I know an unbalanced design is one where there are unequal participants in each treatment group but I can't decide whether this applies to this experiment or not.
I've got two ideas:
1.) Its repeated measures, so if the treatment groups are just 'face' and 'object' then there is the same amount of participants in each treatment group as each participant takes part in both conditions. So it is a balanced design??
or
2). The treatment groups would actually be defined as 'Girls-Face, Girls-Object, Boys-Face, Boys-Object' in which case there is not the same amount of participants in each group, so it is an unbalanced design??
Argh, does that make any sense? If someone could shed some light it would be much appreciated :-)
I'd say option 2, because the researchers are actually using gender to analyse the data, rather than just ignoring it.
Although, I recently found a load of stuff saying that to be 'truely unbalanced' it would have to be more like one sample being 2.5 times larger than the other. I guess it depends how big your samples are too though as to whether it affects the analysis.

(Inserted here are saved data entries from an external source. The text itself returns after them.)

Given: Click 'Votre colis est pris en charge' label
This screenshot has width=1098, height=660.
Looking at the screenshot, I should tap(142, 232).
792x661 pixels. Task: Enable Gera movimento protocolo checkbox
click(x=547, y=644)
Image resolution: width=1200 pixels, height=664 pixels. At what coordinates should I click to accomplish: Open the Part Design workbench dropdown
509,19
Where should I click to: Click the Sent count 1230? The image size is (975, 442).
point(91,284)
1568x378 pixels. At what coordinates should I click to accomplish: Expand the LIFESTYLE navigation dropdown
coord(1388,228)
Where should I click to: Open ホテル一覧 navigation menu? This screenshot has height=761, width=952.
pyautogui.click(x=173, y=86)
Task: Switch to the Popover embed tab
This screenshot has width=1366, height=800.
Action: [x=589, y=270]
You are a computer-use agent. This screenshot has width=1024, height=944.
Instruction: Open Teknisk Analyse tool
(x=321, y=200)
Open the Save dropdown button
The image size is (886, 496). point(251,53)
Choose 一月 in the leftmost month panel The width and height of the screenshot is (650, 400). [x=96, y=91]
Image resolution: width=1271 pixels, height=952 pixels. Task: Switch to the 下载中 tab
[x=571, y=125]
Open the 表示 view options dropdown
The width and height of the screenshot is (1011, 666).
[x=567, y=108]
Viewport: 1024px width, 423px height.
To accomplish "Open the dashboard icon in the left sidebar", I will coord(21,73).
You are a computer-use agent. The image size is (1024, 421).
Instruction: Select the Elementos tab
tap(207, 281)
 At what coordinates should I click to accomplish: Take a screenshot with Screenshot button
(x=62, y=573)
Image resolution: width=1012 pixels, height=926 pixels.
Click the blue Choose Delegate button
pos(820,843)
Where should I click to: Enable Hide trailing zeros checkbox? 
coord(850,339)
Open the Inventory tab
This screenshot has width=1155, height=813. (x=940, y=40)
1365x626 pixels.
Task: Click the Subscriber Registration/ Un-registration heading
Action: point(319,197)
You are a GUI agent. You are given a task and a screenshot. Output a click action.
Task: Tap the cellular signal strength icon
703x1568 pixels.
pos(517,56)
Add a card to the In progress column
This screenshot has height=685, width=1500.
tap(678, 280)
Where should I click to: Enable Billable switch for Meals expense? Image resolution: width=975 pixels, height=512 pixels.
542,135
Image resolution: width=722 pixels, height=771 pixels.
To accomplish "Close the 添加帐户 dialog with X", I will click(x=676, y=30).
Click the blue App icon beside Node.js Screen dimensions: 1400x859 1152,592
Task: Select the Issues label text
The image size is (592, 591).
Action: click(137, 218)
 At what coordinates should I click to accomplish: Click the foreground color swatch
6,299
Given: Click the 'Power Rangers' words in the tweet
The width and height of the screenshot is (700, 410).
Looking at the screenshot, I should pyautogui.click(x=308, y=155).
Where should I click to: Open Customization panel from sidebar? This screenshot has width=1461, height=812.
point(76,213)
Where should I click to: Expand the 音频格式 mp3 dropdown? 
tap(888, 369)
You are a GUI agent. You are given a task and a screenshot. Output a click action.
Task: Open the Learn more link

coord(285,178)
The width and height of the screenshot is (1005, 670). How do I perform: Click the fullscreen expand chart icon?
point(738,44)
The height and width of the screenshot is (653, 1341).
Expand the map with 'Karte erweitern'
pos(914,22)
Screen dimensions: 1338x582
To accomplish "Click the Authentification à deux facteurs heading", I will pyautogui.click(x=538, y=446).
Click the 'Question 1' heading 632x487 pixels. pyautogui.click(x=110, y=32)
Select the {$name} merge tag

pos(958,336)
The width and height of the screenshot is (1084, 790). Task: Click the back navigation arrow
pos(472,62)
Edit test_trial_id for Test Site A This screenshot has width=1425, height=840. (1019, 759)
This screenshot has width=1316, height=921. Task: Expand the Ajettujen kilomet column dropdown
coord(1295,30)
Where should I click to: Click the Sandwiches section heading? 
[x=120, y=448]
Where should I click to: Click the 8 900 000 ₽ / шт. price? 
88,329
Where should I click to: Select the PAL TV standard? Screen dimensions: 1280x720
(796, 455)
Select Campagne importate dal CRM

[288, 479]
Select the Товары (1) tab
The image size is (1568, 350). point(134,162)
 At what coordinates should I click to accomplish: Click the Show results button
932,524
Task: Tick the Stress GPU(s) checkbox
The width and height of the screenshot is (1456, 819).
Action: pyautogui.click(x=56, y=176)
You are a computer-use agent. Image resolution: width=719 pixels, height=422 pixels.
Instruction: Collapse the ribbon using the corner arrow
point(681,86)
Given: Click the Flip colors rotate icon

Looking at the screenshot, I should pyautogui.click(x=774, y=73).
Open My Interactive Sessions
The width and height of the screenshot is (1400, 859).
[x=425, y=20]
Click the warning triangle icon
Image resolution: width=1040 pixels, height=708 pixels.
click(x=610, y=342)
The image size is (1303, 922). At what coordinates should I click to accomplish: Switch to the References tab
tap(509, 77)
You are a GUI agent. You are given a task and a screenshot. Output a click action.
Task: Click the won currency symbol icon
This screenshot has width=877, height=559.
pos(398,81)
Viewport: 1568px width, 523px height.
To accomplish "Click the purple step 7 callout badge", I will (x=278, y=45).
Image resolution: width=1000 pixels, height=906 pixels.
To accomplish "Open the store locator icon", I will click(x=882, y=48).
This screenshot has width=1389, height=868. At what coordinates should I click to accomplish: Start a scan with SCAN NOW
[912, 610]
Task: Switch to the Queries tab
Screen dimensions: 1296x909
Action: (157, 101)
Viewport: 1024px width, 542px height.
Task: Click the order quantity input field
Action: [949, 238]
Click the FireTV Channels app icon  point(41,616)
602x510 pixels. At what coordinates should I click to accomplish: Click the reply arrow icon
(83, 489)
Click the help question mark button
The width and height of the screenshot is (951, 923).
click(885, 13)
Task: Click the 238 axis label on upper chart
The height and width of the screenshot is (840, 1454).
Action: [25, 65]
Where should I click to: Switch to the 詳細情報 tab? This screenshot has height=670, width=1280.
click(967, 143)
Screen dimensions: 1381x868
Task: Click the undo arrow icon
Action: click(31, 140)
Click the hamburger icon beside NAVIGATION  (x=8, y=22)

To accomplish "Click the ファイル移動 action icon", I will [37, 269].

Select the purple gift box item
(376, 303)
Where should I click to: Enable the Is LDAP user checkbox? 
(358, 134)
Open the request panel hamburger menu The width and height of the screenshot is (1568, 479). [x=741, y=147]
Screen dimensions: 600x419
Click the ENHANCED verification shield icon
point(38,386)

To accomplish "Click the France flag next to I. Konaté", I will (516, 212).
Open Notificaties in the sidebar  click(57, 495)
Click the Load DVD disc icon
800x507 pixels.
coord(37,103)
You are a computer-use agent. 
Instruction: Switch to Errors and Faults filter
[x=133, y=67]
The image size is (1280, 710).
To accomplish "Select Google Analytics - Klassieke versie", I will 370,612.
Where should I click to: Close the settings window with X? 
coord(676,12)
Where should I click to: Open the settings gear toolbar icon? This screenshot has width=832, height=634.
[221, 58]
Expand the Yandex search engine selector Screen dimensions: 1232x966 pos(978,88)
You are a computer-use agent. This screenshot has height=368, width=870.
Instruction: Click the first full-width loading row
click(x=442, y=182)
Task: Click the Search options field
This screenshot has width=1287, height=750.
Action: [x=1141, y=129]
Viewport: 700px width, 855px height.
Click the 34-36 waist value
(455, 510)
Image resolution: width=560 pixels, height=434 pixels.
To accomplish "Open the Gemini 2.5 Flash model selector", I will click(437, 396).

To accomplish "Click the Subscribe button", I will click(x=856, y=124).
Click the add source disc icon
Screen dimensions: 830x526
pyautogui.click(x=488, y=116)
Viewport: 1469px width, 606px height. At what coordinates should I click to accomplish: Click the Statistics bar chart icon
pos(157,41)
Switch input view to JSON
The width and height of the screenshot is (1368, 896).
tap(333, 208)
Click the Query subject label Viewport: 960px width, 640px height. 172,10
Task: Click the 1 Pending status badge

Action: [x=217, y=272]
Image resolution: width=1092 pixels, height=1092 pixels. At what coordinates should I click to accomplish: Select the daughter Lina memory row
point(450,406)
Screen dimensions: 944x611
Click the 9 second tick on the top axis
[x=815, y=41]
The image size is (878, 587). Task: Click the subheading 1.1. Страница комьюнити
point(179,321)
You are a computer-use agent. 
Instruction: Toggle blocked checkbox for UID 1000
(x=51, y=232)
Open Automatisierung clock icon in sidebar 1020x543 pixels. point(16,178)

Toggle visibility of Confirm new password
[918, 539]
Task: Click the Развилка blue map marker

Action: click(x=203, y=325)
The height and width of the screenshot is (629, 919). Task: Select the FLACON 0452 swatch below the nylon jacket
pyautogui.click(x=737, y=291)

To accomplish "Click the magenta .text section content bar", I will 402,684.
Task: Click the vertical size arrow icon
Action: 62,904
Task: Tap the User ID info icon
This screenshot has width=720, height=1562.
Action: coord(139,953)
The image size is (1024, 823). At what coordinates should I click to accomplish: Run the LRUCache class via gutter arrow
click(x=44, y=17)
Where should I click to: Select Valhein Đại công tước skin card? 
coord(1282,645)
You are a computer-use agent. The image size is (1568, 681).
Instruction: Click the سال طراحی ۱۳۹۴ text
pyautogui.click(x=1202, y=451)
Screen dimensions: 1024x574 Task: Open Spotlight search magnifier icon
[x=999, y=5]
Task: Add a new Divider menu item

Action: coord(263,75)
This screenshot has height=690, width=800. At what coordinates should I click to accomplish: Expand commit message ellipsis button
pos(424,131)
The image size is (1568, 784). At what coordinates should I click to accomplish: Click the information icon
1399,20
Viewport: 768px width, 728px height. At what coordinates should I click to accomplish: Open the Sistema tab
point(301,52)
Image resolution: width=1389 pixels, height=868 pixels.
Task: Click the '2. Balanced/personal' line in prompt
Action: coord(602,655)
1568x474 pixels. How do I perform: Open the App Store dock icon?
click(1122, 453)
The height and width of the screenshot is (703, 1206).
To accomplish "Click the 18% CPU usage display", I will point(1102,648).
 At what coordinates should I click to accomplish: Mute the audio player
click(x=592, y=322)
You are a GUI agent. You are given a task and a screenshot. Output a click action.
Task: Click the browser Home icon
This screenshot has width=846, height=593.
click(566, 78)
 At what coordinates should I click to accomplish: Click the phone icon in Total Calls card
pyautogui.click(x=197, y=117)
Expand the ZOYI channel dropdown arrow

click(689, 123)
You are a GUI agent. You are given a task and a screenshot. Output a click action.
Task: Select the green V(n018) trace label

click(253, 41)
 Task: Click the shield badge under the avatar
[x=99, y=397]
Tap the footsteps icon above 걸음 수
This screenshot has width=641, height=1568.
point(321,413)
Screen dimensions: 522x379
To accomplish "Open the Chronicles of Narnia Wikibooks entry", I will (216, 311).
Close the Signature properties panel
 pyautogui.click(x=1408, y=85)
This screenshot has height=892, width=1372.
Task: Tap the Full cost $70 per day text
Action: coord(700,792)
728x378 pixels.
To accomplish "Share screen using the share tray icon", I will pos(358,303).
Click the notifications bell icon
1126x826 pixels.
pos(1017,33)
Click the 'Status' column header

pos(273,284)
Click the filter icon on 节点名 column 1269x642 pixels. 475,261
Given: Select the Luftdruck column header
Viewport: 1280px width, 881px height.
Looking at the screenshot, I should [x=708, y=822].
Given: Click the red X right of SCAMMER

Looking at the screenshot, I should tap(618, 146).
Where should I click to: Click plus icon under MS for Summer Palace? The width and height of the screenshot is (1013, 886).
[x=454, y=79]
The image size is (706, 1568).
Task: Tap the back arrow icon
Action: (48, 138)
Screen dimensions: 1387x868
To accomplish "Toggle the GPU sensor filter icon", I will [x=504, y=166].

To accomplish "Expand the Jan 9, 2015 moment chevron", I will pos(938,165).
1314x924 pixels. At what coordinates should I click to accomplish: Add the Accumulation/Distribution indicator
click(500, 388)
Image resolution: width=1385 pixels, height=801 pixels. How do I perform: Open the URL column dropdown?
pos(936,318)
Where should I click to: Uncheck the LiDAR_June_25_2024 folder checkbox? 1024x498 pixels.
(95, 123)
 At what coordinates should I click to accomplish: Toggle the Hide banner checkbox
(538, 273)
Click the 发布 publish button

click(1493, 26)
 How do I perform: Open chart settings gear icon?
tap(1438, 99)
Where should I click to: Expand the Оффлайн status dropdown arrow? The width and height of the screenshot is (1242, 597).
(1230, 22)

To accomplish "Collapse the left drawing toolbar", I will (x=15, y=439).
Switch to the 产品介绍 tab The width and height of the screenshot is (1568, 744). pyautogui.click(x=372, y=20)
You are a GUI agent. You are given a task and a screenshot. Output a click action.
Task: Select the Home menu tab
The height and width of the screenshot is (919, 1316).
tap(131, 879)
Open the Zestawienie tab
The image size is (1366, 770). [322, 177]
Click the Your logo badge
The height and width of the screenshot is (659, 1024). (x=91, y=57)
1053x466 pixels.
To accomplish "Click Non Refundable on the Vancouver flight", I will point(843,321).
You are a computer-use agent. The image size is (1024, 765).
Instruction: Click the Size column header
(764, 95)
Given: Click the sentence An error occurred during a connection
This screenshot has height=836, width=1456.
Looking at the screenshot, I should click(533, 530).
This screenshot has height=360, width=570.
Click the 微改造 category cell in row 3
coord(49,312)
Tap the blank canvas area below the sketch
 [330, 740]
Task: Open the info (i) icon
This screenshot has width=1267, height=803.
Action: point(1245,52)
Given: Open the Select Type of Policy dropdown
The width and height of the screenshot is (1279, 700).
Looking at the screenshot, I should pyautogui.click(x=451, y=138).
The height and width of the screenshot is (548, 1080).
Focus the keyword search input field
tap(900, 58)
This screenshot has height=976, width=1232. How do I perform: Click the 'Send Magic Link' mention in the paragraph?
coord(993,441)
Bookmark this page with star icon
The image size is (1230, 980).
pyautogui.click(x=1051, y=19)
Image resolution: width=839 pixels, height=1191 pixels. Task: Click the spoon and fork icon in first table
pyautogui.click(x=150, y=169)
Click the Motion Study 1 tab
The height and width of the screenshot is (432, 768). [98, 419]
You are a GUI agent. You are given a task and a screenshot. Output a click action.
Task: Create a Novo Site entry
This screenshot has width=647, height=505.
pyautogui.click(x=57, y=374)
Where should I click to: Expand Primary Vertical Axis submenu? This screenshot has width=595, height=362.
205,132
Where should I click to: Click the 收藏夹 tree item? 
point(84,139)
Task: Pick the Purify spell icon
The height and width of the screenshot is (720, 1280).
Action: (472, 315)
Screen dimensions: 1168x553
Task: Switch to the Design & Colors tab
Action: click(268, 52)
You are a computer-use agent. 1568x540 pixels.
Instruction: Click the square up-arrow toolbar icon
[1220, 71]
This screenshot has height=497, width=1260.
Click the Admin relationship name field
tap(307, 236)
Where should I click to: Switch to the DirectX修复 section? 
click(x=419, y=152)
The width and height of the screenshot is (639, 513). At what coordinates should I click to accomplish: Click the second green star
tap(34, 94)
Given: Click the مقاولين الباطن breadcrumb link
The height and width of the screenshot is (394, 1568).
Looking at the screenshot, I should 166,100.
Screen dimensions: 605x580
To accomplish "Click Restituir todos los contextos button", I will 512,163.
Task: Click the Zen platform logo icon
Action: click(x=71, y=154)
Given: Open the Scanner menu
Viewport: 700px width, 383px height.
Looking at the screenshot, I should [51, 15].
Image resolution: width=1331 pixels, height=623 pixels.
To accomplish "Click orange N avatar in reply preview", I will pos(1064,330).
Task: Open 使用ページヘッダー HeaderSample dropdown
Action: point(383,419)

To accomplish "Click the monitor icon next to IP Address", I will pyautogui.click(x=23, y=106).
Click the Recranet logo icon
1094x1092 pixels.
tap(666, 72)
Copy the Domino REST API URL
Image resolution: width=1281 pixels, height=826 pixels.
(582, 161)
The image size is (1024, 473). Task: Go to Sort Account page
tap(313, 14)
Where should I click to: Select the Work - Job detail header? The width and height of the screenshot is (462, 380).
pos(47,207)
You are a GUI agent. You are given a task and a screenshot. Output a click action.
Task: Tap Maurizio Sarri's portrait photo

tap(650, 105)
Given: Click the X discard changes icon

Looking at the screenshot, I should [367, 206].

2 I think. It seems unbalanced to me if gender is a major factor rather than just a sort of aside to the main aim.
The difference might not be too much but depending on the test (and version of SPSS they use) analysing factors that are unbalanced like that can throw off the accuracy of the data. SPSS sometimes tries to make the numbers equal by averaging them out before it even starts anything else. Which isn't much use.